Stimulation of FcγRIIIA results in phospholipase C-γ1 tyrosine phosphorylation and p56lck activation

Abstract

Binding of ligand to the α subunit of FcγRIIIA(CD16), expressed at the natural killer (NK) cell membrane in association with homo or heterodimers of proteins of the ζ family, results in phosphorylation of several proteins on tyrosine residues. We have analyzed the role of protein tyrosine phosphorylation in the regulation of molecular events induced upon stimulation of FcγRIIIA in NK cells and in T cells expressing the FcγRIIIα chain in association with endogenous ζ2 homodimers and devoid of other (CD3, CD2) transducing molecules.
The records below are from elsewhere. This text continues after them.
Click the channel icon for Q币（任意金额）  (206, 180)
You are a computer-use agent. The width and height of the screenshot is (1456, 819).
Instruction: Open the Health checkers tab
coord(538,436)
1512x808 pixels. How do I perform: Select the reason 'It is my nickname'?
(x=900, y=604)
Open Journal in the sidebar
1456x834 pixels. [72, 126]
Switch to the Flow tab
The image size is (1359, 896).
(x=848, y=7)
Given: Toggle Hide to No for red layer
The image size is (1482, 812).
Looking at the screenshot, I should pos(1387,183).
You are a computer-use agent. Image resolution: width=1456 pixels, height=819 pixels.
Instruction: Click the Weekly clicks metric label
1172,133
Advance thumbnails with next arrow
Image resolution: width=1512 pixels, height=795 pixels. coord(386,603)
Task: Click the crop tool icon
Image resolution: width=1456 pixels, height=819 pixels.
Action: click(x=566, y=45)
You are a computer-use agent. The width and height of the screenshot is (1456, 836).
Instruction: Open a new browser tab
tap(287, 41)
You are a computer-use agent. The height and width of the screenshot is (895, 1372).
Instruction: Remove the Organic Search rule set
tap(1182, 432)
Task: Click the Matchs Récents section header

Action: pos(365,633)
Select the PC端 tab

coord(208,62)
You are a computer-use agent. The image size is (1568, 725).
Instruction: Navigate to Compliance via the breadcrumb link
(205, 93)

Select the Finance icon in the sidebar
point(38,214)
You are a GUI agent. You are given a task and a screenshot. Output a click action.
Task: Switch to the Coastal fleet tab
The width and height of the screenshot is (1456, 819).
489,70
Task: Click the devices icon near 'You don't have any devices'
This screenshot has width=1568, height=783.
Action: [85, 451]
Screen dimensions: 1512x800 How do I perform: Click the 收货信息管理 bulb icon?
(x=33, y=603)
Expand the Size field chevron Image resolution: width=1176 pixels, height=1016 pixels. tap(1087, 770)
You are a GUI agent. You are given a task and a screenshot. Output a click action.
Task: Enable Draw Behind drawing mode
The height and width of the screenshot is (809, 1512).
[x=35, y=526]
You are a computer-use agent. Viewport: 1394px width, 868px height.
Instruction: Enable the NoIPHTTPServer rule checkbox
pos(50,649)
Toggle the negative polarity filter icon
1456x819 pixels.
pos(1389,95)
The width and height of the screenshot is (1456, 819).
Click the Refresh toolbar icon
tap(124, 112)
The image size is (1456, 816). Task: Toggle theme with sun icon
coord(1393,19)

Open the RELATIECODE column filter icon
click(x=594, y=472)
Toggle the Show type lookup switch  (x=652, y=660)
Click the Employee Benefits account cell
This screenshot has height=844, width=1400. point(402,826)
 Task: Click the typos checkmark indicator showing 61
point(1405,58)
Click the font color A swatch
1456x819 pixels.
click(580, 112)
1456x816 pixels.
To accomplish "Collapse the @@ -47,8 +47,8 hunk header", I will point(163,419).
Our data indicate that treatment of these cells with protein tyrosine kinase inhibitors prevents not only FcγRIIIA-induced protein tyrosine phosphorylation but also phosphatidylinositol 4,5 diphosphate hydrolysis and increased intracellular Ca2+ concentration, indicating a primary role of tyrosine kinase(s) in the induction of these early activation events. Occupancy of FcγRIIIA by ligand results in phospholipase C (PLC)-γ1 tyrosine phosphorylation in NK cells and in FcγRIIIA-transfected CD3-/CD2- T cells, and induces functional activation of p56lck in FcγRIIIAα/ζ2-transfected T cells, suggesting the possibility that the receptor-induced PLC-γ1 activation occurs upon phosphorylation of its tyrosine residues mediated by this kinase and is, at least in part, responsible for the signal transduction mediated via CD16 upon ligand binding.